There were The Lemon Twigs gawking out like a millennial Spinal Tap in the BBC Music tent. There was this summer’s Scandi pop sensation Sigrid and her perfect ponytail sending soaring vocals through the woods. There were Glass Animals up on the main stage, jaunty and jelly-legged. Electro-pop duo Sylvan Esso. Vanity project Youngr. Indie lads Two Door Cinema Club. And, yes, I’m not too cool to admit it, Mumford and Sons.
It proved an instructive experience – a way of shaking up how I saw the festival. Instead of orbiting around the Theatre Tent, ducking in and out of the performative bits and pieces dotted around it, I found myself ranging further afield – artistically as well as geographically. I popped into a Prince tribute party Marcus Brigstocke was hosting, then a grime gig heaving with topless teenage boys. I caught bands I’d never heard of, and comedians I’d seen on the telly. It was a weekend on shuffle: a pick’n’mix festival.
I know one person who’s only experience of the theatre tent consisted of throwing up their dinner round the back of it
That’s exactly how a cross-arts festival should be, but does it really work like that in practice? I’m not entirely convinced. I’ve certainly spent festivals glued to the theatre listings in the past, but equally I know one person who’s only experience of the theatre tent consisted of throwing up their rushed mac’n’cheese dinner round the back of it.
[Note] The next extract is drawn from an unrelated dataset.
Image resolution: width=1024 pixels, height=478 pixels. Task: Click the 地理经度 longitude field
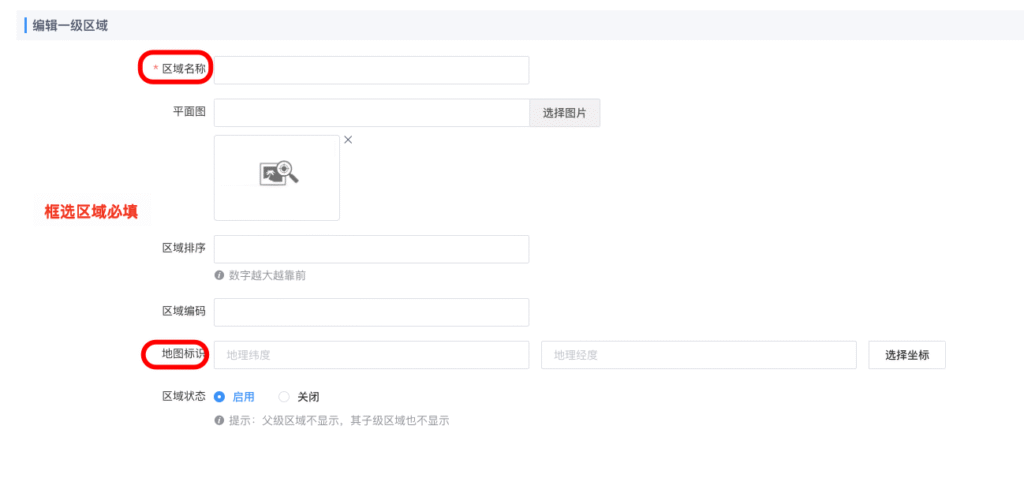(698, 355)
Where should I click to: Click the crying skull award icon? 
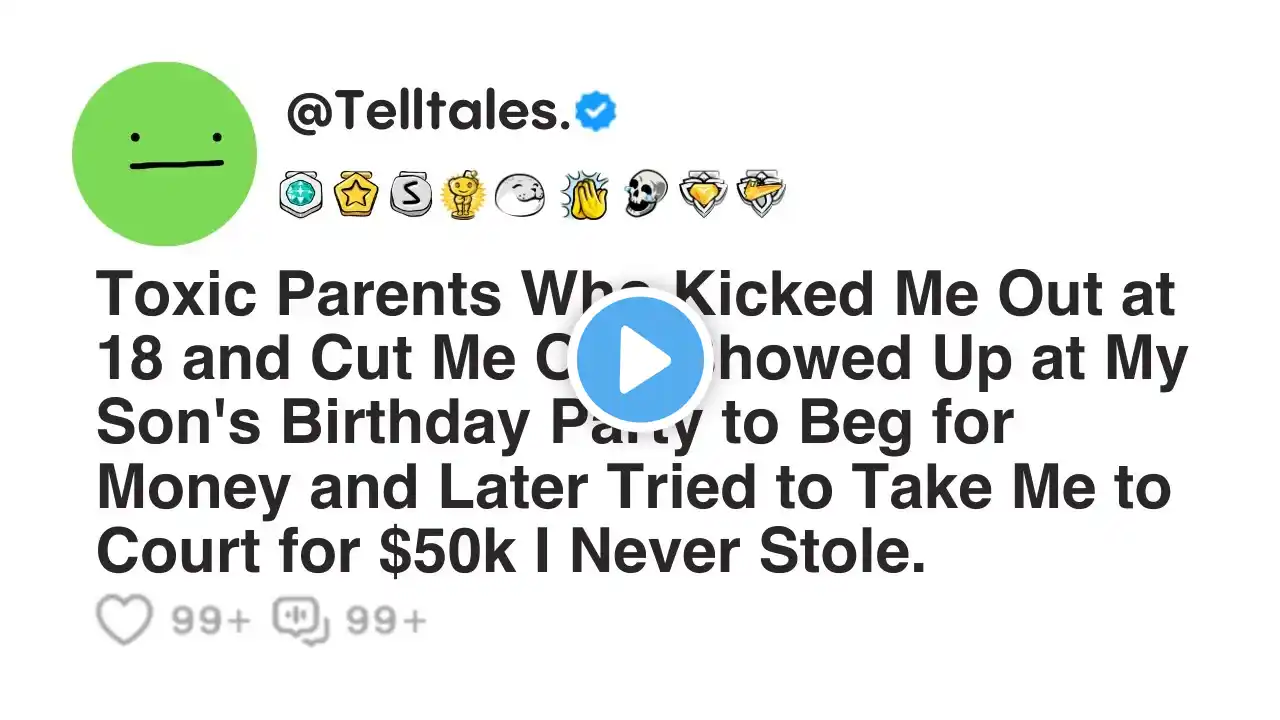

From those music stages, Latitude’s theatre line-up suddenly seemed rather peripheral; its presence at risk of not even registering. It’s still all too easy for people to stick to their personal patches. Music fans meander round various music stages, spoilt for choice. Ravers come out after sundown. Comedy fans park their picnic rugs in the large comedy stage.
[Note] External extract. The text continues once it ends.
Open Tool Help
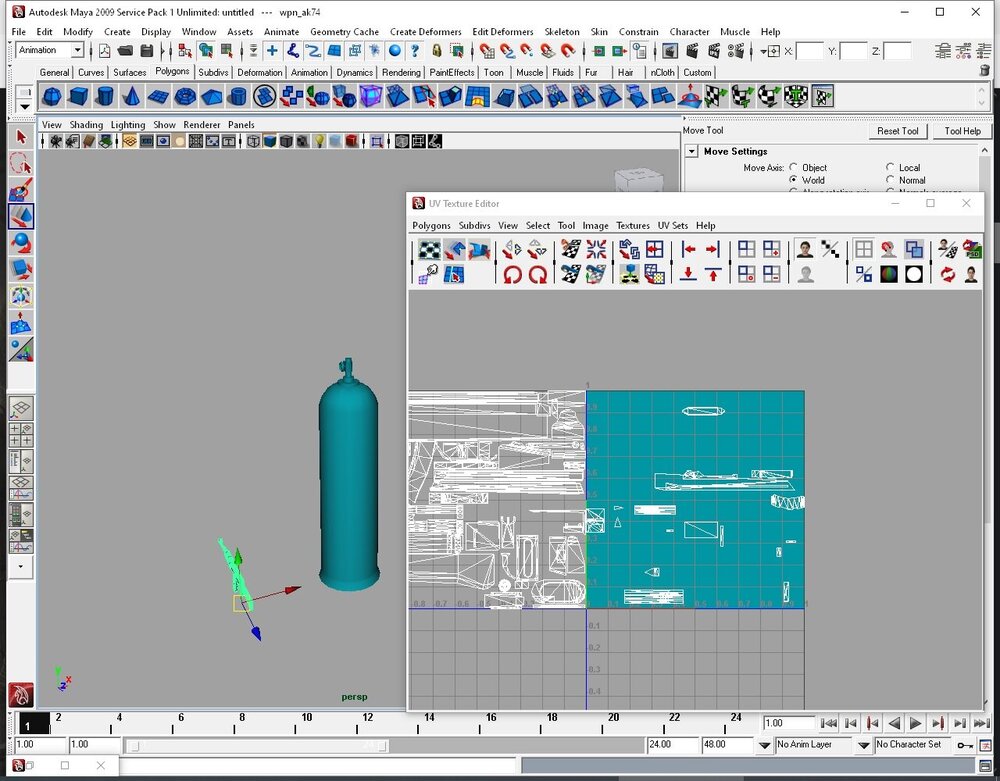The width and height of the screenshot is (1000, 781). coord(962,131)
So how do organisers cross-pollinate art-forms? Latitude does dance well: a big public stage in the middle of the lake is visible to passers by. FUEL did something similar years ago with Electric Hotel – its set, a stack of shipping containers, worked like a beacon that drew in an audience from all over the field. A big public spectacle, it rivalled the main stage headliners for impact.
Shocking as it may seem to us theatre obsessives, most people don’t engage with theatre
By contrast, Latitude’s theatre line-up – performance art in particular – has tended to be tucked away to one side in the Faraway Forest. The risk is that you can’t see the work for the trees.
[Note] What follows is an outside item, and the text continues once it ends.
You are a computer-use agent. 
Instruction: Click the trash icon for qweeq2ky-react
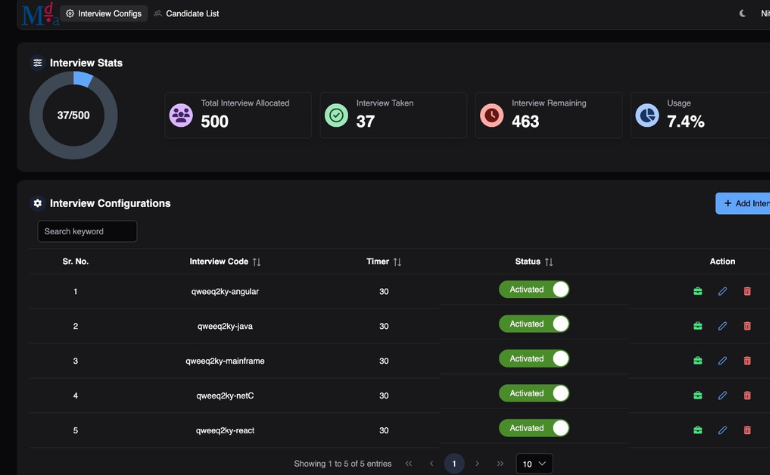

It’s one of the reasons why producer Tania Harrison mixed things up this year. You could find leftfield theatremakers like Bertrand Lesca and Nasi Voutsas in the cabaret tent, while Dan Bye wound up in what used to be the literary salon, the Speakeasy. It cut both ways: the American singer-songwriter Stew and his band the Negro Problem played their conceptual gig in the theatre tent.
Better still are those moments that create their own space, pushing beyond arbitrary delineations. The Arbonauts choir process through the forest in yellow gowns and plastic macs – a strange, almost alien presence – picking up followers as they go. By the time they launch into an impromptu birdsong chorus, they’re catching people off-guard and unawares.
The thing is all of this applies in real life as well. Shocking as it may seem to us theatre obsessives, particularly us critics that organise our lives around opening nights, most people don’t engage with theatre. In our age of echo chambers and entrenched ideas, it’s worth keeping that in mind. Forget that and not only are we kidding ourselves, we’re nestling into our comfortable little niches.
No matter how many times we roll out that stat about theatregoers outnumbering people that go to Premier League football matches; no matter how much we stress the theatre’s place at the heart of public politics and national debate; theatre is easily overlooked. To change that, it has to reach out of its silos.